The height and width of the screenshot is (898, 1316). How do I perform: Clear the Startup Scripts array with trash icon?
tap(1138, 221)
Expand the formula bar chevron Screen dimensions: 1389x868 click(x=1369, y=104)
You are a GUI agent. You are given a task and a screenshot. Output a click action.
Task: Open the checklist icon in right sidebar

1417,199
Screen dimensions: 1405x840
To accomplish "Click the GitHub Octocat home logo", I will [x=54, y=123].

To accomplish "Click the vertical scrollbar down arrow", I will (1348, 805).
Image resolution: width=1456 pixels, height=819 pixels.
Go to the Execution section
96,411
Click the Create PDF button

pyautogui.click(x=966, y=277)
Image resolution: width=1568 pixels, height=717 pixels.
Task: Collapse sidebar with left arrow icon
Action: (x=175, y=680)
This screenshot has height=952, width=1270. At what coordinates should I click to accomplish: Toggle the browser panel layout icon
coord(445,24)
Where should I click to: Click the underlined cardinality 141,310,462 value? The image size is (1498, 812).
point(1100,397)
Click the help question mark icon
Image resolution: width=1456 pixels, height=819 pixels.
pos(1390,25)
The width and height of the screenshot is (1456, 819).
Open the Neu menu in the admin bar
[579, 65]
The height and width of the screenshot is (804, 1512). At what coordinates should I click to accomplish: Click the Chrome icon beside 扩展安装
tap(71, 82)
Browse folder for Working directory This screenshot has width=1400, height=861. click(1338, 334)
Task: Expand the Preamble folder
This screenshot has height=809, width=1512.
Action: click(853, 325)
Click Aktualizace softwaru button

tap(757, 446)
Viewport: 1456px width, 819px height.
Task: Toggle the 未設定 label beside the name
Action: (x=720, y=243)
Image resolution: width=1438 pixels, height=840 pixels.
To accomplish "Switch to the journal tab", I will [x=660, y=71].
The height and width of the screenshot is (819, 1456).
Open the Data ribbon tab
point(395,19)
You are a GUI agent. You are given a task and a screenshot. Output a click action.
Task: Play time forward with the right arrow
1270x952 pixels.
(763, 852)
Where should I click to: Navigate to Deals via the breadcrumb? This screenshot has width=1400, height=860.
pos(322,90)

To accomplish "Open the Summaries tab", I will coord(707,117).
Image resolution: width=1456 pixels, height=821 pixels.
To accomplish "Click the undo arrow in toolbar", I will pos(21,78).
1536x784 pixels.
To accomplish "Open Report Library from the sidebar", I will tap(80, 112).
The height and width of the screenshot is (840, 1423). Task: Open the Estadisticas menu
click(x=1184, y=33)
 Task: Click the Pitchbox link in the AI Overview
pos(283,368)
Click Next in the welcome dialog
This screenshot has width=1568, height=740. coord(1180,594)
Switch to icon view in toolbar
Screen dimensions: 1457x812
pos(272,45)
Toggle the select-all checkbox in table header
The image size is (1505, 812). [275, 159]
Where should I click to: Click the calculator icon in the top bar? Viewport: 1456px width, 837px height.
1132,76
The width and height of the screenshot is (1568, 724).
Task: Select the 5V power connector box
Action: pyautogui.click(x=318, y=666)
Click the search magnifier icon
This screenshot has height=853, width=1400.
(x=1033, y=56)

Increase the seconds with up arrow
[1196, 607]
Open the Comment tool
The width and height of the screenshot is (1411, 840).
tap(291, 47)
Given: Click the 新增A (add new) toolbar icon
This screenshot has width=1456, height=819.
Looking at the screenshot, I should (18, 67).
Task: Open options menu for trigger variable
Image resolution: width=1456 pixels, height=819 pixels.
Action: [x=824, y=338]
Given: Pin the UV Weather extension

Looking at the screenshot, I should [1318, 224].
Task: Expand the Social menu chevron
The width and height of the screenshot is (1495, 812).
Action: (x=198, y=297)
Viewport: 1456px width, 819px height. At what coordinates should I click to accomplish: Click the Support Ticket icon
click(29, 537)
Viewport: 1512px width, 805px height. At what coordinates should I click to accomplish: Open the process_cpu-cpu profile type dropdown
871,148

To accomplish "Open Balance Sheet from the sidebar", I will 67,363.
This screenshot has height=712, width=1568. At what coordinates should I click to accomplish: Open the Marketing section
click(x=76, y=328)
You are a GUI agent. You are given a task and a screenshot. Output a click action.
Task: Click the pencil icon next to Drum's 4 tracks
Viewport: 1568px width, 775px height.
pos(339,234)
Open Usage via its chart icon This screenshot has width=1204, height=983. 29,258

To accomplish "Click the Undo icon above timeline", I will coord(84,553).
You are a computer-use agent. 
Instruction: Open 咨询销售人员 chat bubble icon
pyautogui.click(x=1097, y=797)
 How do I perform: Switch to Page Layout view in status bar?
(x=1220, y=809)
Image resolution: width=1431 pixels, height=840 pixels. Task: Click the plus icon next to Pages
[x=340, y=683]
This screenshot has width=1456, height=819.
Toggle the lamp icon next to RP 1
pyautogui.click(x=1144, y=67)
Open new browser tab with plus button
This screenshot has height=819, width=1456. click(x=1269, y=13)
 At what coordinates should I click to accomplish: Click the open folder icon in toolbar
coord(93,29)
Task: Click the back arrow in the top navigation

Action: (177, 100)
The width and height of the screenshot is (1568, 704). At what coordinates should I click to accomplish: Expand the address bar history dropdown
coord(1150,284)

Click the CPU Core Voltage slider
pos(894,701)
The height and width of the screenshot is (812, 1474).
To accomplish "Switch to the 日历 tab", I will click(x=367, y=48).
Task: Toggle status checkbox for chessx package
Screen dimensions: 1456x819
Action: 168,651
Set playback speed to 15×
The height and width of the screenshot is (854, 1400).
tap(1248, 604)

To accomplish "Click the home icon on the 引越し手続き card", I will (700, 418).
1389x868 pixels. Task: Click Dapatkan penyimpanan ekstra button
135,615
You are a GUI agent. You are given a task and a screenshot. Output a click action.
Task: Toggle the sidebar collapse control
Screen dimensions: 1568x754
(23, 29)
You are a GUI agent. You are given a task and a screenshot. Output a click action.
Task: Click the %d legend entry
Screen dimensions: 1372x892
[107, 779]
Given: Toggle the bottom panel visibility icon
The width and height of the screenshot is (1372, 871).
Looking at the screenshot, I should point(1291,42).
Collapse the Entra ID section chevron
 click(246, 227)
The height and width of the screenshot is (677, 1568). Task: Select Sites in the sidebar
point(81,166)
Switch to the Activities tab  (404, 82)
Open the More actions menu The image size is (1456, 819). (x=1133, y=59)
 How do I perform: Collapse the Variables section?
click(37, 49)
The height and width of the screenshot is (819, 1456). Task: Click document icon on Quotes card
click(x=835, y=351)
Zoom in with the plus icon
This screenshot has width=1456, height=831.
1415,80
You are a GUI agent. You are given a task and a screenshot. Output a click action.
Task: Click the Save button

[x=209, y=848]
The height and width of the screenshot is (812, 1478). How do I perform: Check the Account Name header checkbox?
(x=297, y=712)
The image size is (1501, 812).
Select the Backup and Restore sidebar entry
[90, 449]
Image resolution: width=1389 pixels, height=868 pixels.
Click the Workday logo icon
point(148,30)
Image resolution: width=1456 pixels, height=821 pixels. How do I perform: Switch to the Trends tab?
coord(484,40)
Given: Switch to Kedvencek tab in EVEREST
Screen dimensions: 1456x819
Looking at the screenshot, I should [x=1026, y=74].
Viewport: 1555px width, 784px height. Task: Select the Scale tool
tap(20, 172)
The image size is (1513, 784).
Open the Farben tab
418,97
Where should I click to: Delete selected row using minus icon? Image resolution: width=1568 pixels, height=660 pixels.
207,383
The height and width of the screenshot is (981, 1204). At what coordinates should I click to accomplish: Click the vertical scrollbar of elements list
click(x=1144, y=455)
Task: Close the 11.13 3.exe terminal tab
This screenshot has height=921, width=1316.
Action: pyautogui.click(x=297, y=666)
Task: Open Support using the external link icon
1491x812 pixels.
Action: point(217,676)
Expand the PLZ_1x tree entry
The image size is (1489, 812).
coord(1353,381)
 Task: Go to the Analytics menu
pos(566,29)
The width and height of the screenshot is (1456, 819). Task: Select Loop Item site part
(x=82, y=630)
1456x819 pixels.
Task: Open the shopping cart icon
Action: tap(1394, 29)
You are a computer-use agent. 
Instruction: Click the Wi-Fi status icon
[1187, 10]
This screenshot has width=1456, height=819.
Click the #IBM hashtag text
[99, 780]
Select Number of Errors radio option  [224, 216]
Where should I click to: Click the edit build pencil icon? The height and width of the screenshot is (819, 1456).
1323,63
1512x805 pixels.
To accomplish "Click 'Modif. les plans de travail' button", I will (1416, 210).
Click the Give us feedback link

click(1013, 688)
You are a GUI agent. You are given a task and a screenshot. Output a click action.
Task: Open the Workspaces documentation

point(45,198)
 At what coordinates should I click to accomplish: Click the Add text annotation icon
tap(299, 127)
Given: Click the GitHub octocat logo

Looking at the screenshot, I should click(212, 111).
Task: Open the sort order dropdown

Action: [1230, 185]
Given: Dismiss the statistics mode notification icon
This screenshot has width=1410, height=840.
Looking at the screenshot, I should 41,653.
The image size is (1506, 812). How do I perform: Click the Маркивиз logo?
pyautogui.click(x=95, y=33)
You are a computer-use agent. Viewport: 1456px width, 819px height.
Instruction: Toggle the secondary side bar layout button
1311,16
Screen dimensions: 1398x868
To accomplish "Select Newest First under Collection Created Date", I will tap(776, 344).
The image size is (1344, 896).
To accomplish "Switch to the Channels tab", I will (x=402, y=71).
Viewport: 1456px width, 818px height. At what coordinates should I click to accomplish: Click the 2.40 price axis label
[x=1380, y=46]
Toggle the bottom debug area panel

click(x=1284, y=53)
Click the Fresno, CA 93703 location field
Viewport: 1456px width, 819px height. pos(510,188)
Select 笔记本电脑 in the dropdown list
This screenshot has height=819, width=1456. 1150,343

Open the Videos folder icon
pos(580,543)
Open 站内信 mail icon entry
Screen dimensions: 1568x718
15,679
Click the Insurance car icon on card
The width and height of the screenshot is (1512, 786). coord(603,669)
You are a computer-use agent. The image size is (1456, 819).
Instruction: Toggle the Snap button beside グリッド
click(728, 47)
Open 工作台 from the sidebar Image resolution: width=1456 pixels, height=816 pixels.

********************

[What is being asked] Would you please copy exactly the part of the entries above that begins at the line containing "The image size is (1513, 784)." and ends at the line containing "Select Number of", both lines included?

[Completed exercise]
The image size is (1513, 784).
Open the Farben tab
418,97
Where should I click to: Delete selected row using minus icon? Image resolution: width=1568 pixels, height=660 pixels.
207,383
The height and width of the screenshot is (981, 1204). At what coordinates should I click to accomplish: Click the vertical scrollbar of elements list
click(x=1144, y=455)
Task: Close the 11.13 3.exe terminal tab
This screenshot has height=921, width=1316.
Action: pyautogui.click(x=297, y=666)
Task: Open Support using the external link icon
1491x812 pixels.
Action: point(217,676)
Expand the PLZ_1x tree entry
The image size is (1489, 812).
coord(1353,381)
 Task: Go to the Analytics menu
pos(566,29)
The width and height of the screenshot is (1456, 819). Task: Select Loop Item site part
(x=82, y=630)
1456x819 pixels.
Task: Open the shopping cart icon
Action: tap(1394, 29)
You are a computer-use agent. 
Instruction: Click the Wi-Fi status icon
[1187, 10]
This screenshot has width=1456, height=819.
Click the #IBM hashtag text
[99, 780]
Select Number of Errors radio option  [224, 216]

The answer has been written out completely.